Ternyata, ucapan sepele tersebut masih
saja menjadi perdebatan di kalangan agama saya. Bahkan banyak yang menggunjing
ketika ada seorang muslim yang memberi ucapan selamat natal kepada umat
Kristen. Beberapa artikel yang saya baca menuliskan bahwa ucapan selamat natal
diharamkan di dalam agama islam dengan dalil “kaum yang menyerupai kaum lainnya
maka ia adalah bagian dari kaum itu”.
Di dalam artikel tersebut menuliskan,
meskipun ucapan, tetapi merupakan sebuah pernyataan. Dalam tulisan tersebut juga
tertulis jelas, syahadat (persaksian masuk agama islam) adalah sekedar
ucapan, tapi kata tersebut adalah syarat masuk islam. Argument lain juga
mengatakan, seorang muslim menikah juga mengucapkan akad sebagai syarat
halalnya wanita yang dinikahi. Wah, saya kagum dengan argumen-argumennya.

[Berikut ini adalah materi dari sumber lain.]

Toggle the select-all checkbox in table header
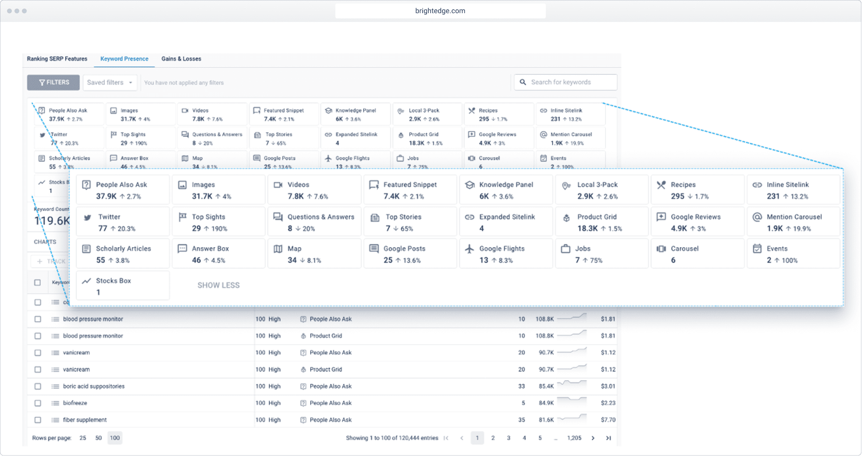Image resolution: width=868 pixels, height=456 pixels. (38, 282)
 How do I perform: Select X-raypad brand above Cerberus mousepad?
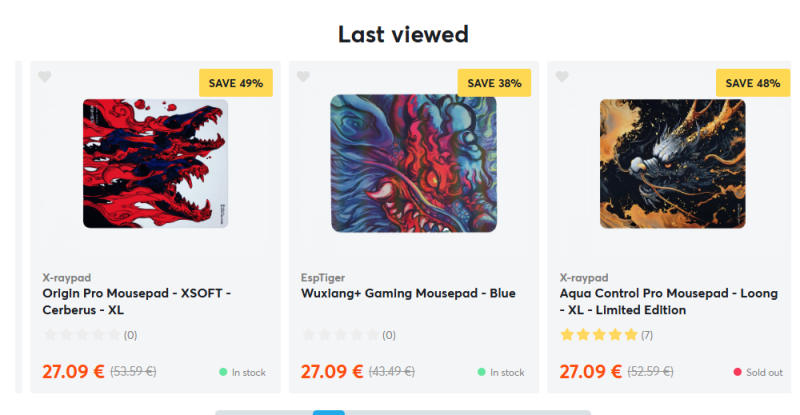click(x=67, y=278)
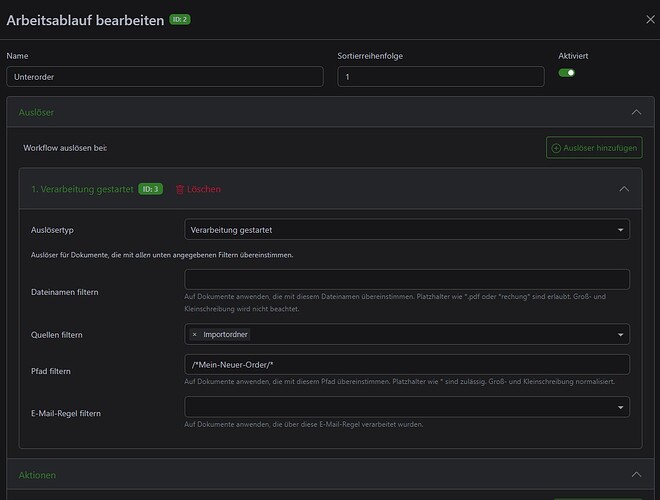Open the Auslösertyp dropdown

click(x=407, y=230)
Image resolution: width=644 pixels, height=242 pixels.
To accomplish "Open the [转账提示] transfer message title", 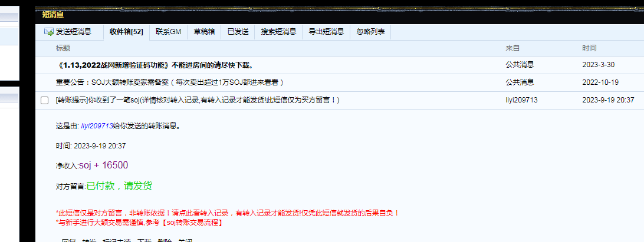I will [198, 100].
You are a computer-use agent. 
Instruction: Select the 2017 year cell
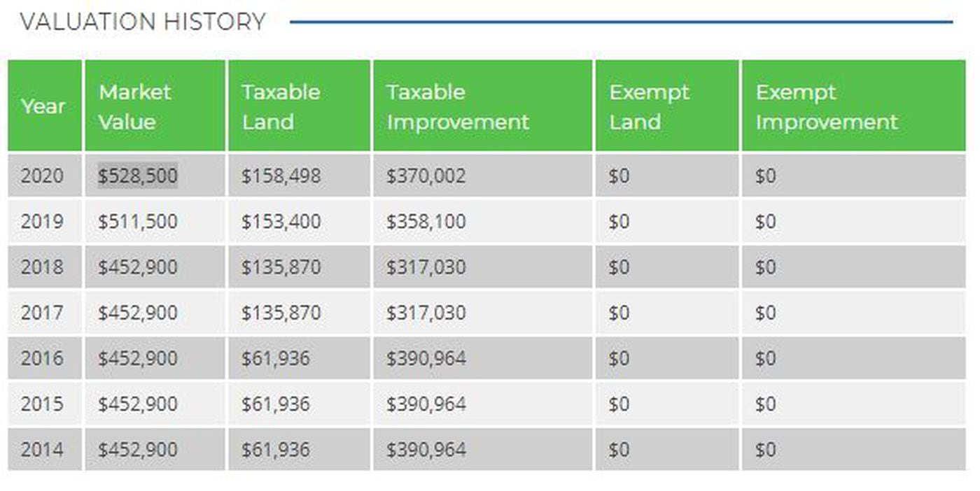pyautogui.click(x=42, y=313)
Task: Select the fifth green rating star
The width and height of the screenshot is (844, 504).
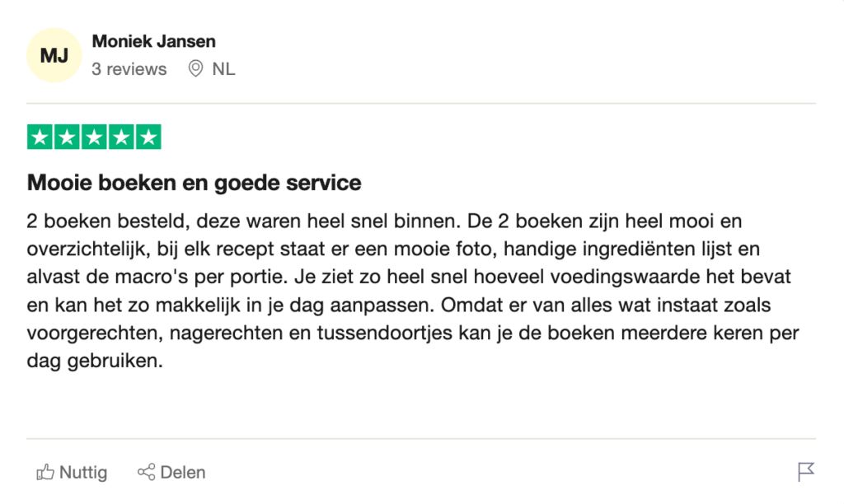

Bukannya saya berpengetahuan, justru
pengetahuan saya sangat minim akan pasal-pasal di dalam islam yang sangat
banyak sekali. Akan tetapi saya melihat berdasarkan konteks dan logika. Ucapan
selamat natal tidak sesuai jika disamakan dengan konteks syahadat maupun akad
nikah. Ucapan selamat natal sebatas wujud toleransi antarumat beragama. Ketika
umat muslim mengucapkan selamat natal, apakah juga keimanannya akan berubah?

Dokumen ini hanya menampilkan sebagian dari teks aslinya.